Three Harris County hearing officers were sanctioned for failing to exercise their judicial duties in deciding whether to grant bail to hundreds of people arrested for low level offenses each week, according to disciplinary actions taken by the state’board that oversees Texas judges.
In testimony before the Austin board, the county hearing officers said they had been told by Harris County district judges not to low-cost person bonds or lower bonds, adding they feared they would be fired if they did.
The findings were prompted by a landmark federal court ruling that the county’s bail system was unfair to indigent defendants, and a complaint by state Sen. John Whitmire, D-Houston, that a commission that oversees judicial ethics review the judge’s findings.
Whitmire filed the complaint after a Houston Chronicle story detailed some of the video-tape bail hearing, which showed hearing officers ignoring pleas from defendants for personal bonds.

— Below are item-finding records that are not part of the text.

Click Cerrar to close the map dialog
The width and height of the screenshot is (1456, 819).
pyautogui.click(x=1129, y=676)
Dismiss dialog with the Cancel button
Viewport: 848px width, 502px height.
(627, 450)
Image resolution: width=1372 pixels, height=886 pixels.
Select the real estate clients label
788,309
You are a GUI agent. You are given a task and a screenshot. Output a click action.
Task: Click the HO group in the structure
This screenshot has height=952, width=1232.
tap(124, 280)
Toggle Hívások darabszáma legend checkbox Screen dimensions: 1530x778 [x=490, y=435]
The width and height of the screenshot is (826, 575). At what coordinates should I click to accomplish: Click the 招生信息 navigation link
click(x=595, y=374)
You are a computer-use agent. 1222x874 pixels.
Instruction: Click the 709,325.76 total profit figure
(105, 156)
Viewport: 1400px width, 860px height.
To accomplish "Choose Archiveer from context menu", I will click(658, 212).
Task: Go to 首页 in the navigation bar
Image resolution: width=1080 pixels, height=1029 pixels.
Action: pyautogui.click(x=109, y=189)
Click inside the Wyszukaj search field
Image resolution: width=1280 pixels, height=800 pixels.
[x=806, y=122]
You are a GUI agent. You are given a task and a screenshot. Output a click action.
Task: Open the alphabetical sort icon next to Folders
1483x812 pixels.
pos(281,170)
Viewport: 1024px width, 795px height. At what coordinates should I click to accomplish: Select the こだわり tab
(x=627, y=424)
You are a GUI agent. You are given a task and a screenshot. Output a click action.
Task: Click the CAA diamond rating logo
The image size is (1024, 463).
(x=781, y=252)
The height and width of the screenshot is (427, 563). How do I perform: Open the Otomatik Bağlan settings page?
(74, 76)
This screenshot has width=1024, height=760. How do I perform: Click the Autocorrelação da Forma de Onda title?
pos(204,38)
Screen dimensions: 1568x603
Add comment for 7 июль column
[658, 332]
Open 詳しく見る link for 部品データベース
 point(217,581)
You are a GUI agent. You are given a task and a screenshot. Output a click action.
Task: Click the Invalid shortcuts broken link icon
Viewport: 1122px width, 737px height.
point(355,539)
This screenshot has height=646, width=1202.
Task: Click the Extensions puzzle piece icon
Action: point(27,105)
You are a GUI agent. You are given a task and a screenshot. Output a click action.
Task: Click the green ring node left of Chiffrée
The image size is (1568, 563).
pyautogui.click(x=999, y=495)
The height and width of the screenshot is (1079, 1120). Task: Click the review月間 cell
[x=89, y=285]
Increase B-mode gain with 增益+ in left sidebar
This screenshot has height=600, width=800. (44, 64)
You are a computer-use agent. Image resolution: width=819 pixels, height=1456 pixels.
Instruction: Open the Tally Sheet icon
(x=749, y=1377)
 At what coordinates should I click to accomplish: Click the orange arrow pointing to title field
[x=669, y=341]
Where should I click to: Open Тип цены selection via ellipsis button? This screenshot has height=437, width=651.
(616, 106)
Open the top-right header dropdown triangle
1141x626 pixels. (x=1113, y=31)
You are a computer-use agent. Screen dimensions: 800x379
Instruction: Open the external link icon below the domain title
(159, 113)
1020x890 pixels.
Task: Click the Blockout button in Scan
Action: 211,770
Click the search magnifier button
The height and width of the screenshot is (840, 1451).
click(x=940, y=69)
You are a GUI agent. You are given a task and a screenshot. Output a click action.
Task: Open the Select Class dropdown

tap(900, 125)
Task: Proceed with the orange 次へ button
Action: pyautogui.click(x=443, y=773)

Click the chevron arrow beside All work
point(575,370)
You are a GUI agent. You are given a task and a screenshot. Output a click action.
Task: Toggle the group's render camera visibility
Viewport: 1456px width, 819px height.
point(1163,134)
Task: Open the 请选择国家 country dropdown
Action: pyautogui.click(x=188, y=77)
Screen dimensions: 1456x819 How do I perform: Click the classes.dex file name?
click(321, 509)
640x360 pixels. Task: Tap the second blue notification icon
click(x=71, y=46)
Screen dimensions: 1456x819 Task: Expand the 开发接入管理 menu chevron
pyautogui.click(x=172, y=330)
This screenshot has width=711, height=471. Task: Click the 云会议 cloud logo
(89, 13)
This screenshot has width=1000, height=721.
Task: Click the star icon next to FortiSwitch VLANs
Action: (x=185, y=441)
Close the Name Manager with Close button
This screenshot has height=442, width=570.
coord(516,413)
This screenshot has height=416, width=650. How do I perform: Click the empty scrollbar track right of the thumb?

The State Commission on Judicial Conduct on Wednesday issued “public admonition,” and ordered additional legal education to three of the five hearing officers sued in the federal class action suit.
In three terse 5-page rulings, the commission ordered Criminal Law Hearing Officers Eric Hagstette, Jill Wallace and Joseph Licata to submit to four hours of additional education to be completed within 60 days.
The rulings came after the hearing officers appeared before the commission Dec. 7. Douglas S. Lang, chair of the commission, noted that the three officers felt the criminal court judges didn’t allow them discretion to release people on bond and their jobs were in the balance.